Cancers are often managed by surgical removal of the tumor. However, as many as half the patients who undergo this procedure to treat colon cancer will develop liver metastasis. Metastasis occurs when cancer cells break away from the primary tumor site and enter the bloodstream, spreading to other parts of the body. It is usually this recurrence of cancer that is fatal for patients.
In an attempt to stop metastatic growth, scientists have focused on angiogenesis—a well-known mechanism by which cancer cells generate new blood vessels in order to grow. In the last decade, researchers have developed drugs to target this process.
It seemed obvious that if you block the ability of the tumor to obtain blood—its oxygen and nutrients - you would be able to slow the tumor growth, if not kill it completely. Surprisingly, these drugs, called anti-angiogenic treatments, have succeeded in slowing the growth of some cancers, but they have not successfully increased patient survival.
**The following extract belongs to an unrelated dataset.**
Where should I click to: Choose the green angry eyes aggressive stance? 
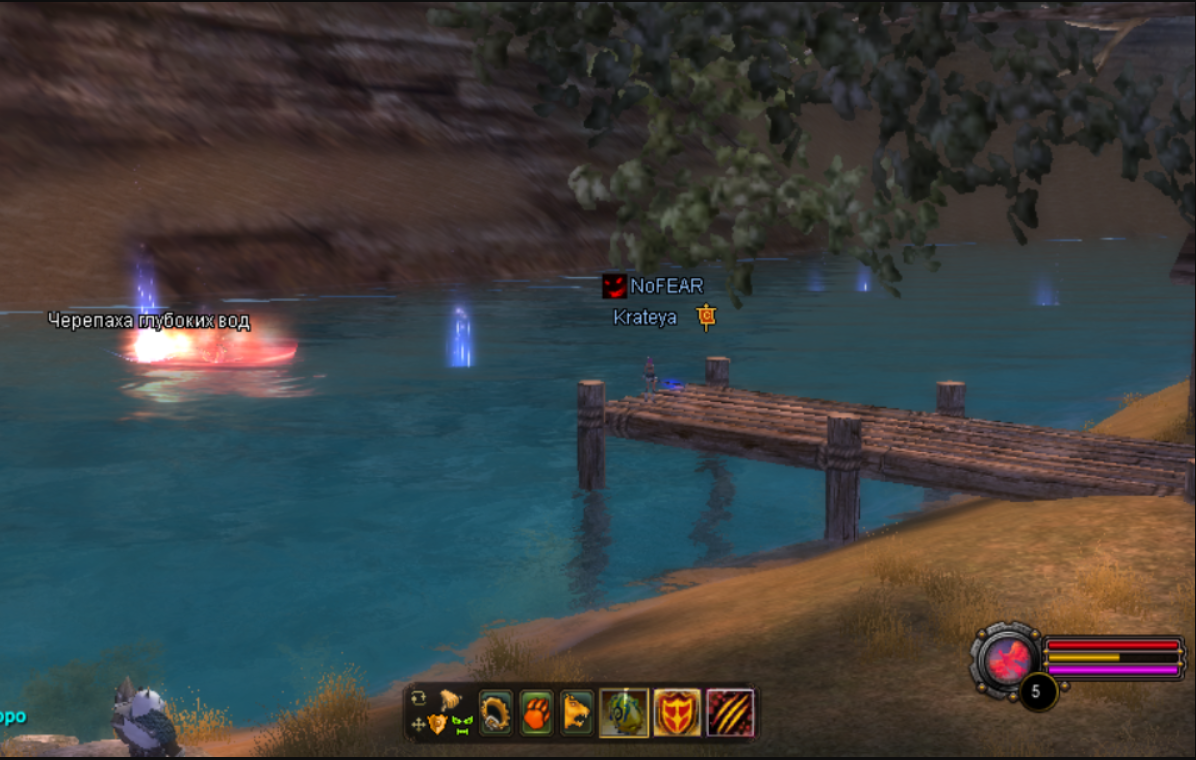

"We were treating all patients as if they were generating new blood vessels, but our research has revealed that roughly 40-45 per cent of tumors derive their blood supplies from new blood vessels, and another 40-45 per cent derive their blood supplies by co-opting existing blood vessels of the liver to draw their blood, which explains why existing therapies that target new blood vessels are not working as well as predicted," says the lead author. "We thought tumors always generated the growth of new blood vessels but in some cases what they are doing is a little sneakier: the cancer cells surround the existing blood vessels of the liver to draw their blood supply. We need to select our patients based on how their cancers obtain their blood supply and stratify them for the right treatment, essentially personalizing medicine."
Authors found that cancer cell motility mediated by the actin-related protein 2/3 complex (Arp2/3) is required for vessel co-option in liver metastases in vivo and that, in this setting, combined inhibition of angiogenesis and vessel co-option is more effective than the inhibition of angiogenesis alone.
Vessel co-option is therefore a clinically relevant mechanism of resistance to anti-angiogenic therapy and combined inhibition of angiogenesis and vessel co-option might be a warranted therapeutic strategy.